The table above shows that we can say that the marketing expenditure coefficient exists between 0.0422 and 0.0528 with 95% confidence.

2. Hypothesis Testing

Null Hypothesis:

There is no relationship between market expenditure and the total number of TV sales. The coefficient is zero.

Alternative Hypothesis:

There is a relationship between market expenditure and the total number of TV sales. The coefficient is not zero.

# p-values
p_values = estimate.pvalues
display(f"P-Value less than 0.05: {p_values.iloc[1] < 0.05}")
'P-Value less than 0.05: True'

The result above shows that the p-value of the market expenditure is lower than 0.05, which means that we can reject the null hypothesis. Therefore there is a relationship between market expenditure and the total number of TV sales.

3. Model Fit Metrics

We will look at the following metrics:

3.1 Mean Absolute Error (MAE):

This gives an idea of the magnitude of the error between the actual value vs the predicted value.

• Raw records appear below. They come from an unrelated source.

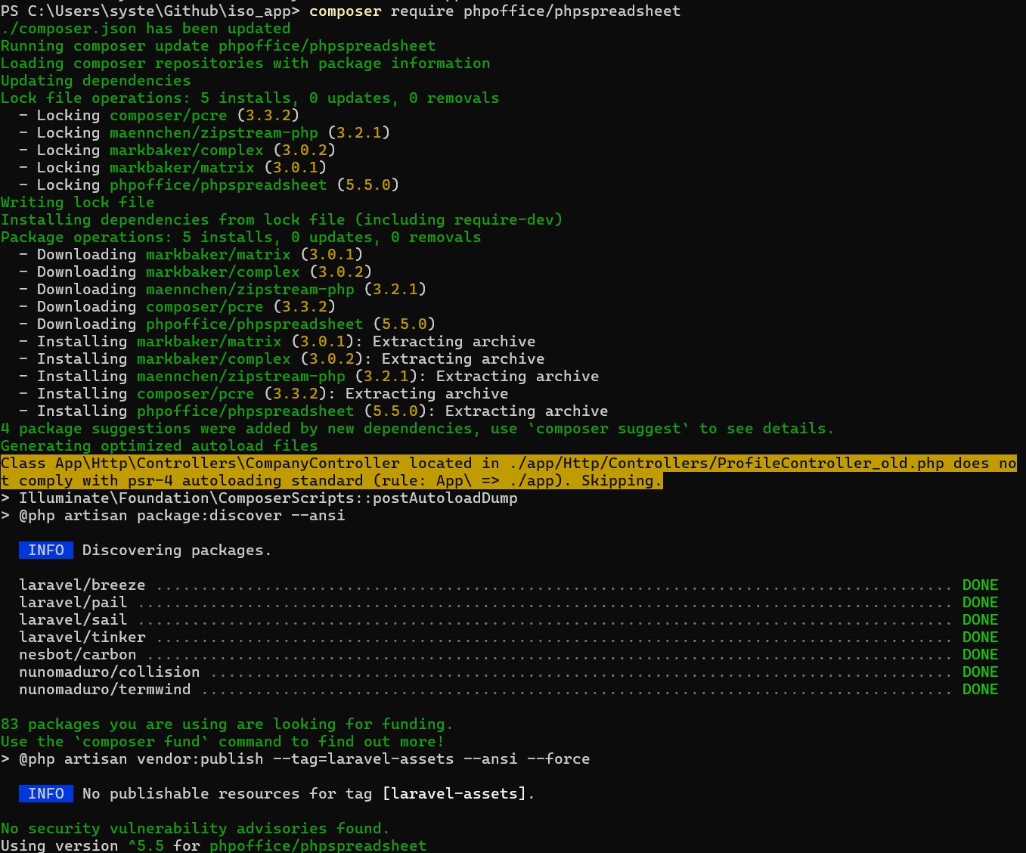The width and height of the screenshot is (1026, 853).
Task: Click the INFO badge beside No publishable resources
Action: point(46,793)
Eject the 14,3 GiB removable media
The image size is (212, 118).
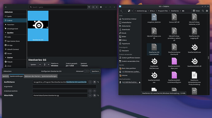139,82
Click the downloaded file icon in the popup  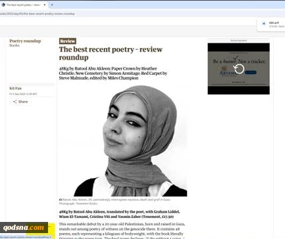pyautogui.click(x=264, y=24)
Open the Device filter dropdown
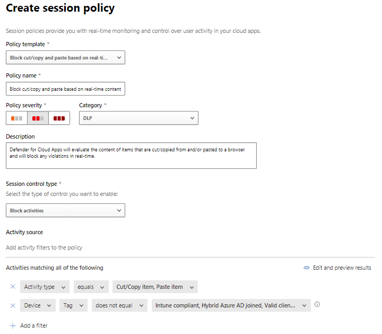The height and width of the screenshot is (334, 382). pos(38,305)
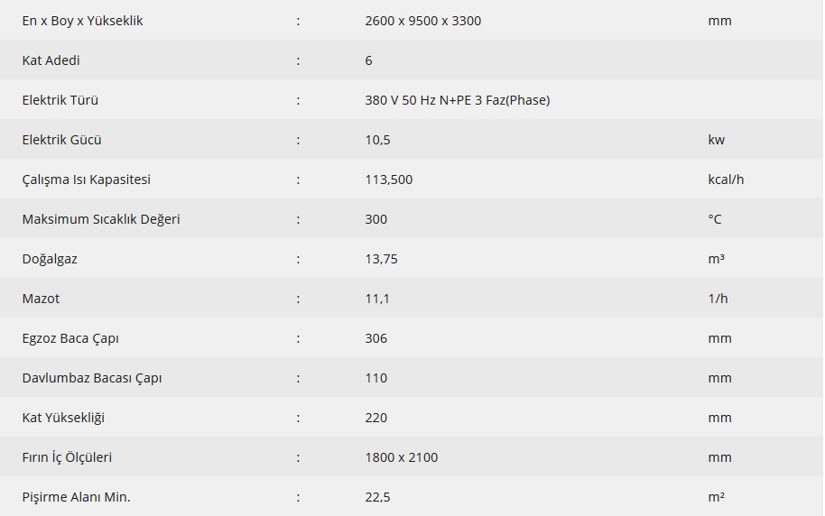Click the 'Elektrik Gücü' label

pos(61,140)
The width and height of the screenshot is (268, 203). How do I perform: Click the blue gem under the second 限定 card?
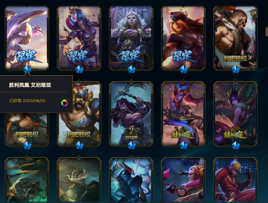pos(79,69)
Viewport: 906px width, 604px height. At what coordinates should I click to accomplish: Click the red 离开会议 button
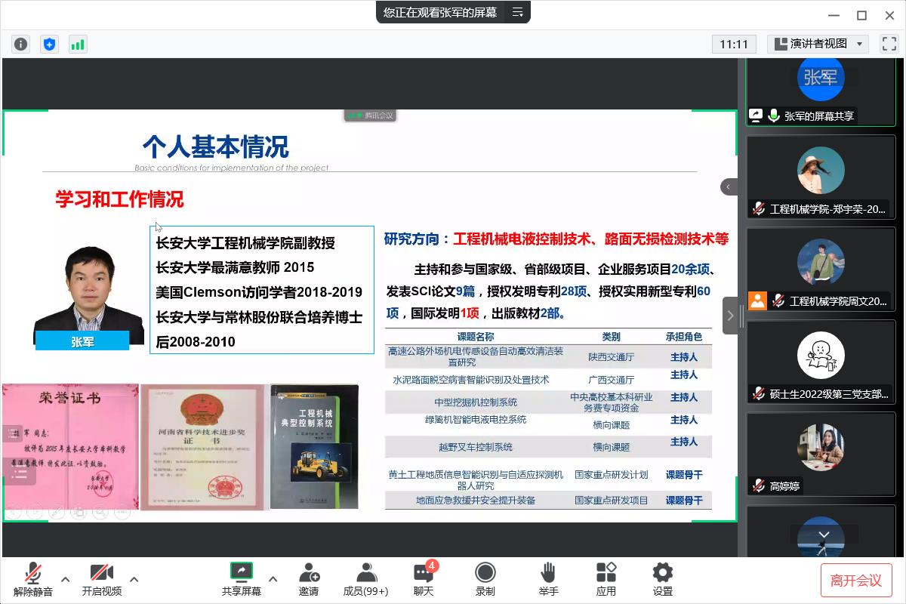[856, 580]
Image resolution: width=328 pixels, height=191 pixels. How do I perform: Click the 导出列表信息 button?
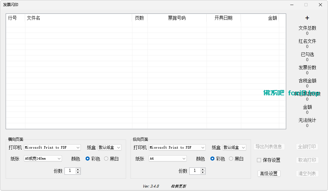269,146
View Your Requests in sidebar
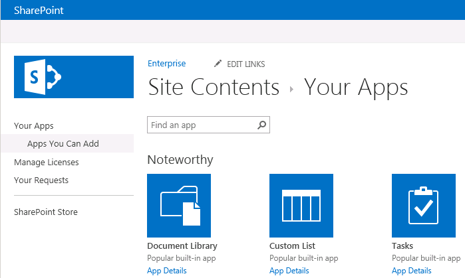The image size is (465, 278). pos(41,180)
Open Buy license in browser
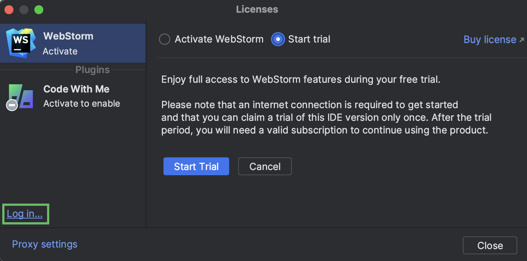The height and width of the screenshot is (261, 527). pos(490,39)
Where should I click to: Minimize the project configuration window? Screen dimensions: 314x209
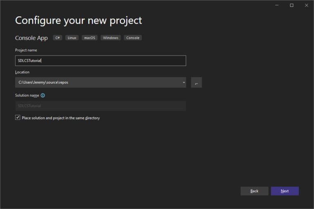pyautogui.click(x=277, y=5)
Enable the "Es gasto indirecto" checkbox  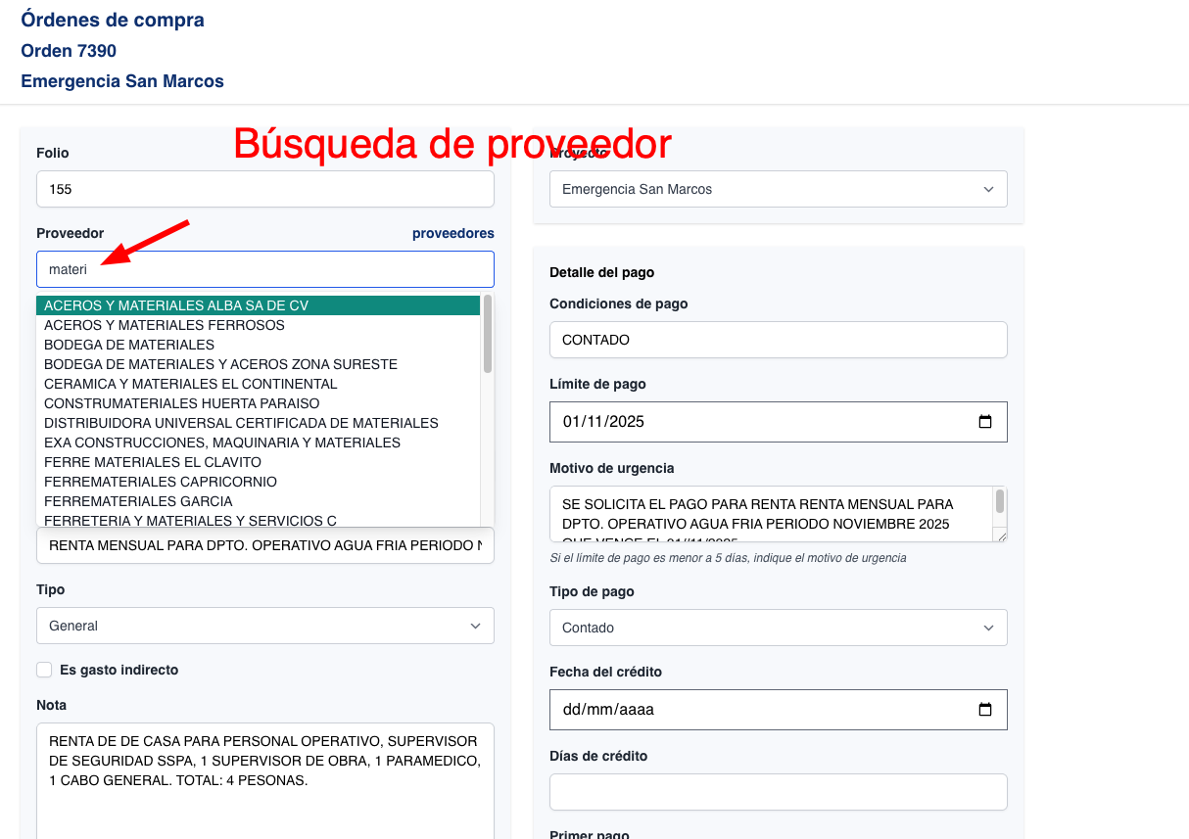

3.2 Mean Squared Error (MSE):

This gives us a better idea as it is more punishing toward larger errors.

3.3 Root Mean Squared Error (RMSE)

# MAE
model_mae = mean_absolute_error(y_test, model_predictions)

# MSE
model_mse = mean_squared_error(y_test, model_predictions)

# RMSE
model_rmse = math.sqrt(model_mse)

display(f"MAE: {model_mae}")
display(f"MSE: {model_mse}")
display(f"RMSE: {model_rmse}")
'MAE: 2.4659827815717366'
'MSE: 10.85934532560827'
'RMSE: 3.2953520791575928'

4. Plot the Residuals and the Mode

(y_test - model_predictions).hist(grid=False, color='#CA4F67')
plt.title("Model Residuals")
plt.show()

Residuals

# outputs
plt.scatter(X_test, y_test, color='gainsboro', label='Sales')
plt.plot(X_test, model_predictions, color='#CA4F67', linewidth=3, linestyle='-', label="Regression Line")
plt.title("Linear Regression Model for TV Sales and Market Expenditure")
plt.legend()
plt.xlabel('TV Marketing Expenditure ($)')
plt.ylabel('Number of Sales')
plt.show()

print(f'Marketing Expenditure Coefficient: {round(regression_model.coef_[0][0], 2)}')
print(f'Mean Squared Error: {round(model_mse, 2)}')
print(f'Root Mean Squared Error: {round(model_rmse, 2)}')
print(f'R2 Score: {round(r2_score(y_test, model_predictions), 2)}')

Regression Line

Marketing Expenditure Coefficient: 0.05
Mean Squared Error: 10.86
Root Mean Squared Error: 3.3
R2 Score: 0.42

Summary

We have trained a linear regression model that can predict future sales with reasonable accuracy, given the constraints posed by the input data (high variance of observations).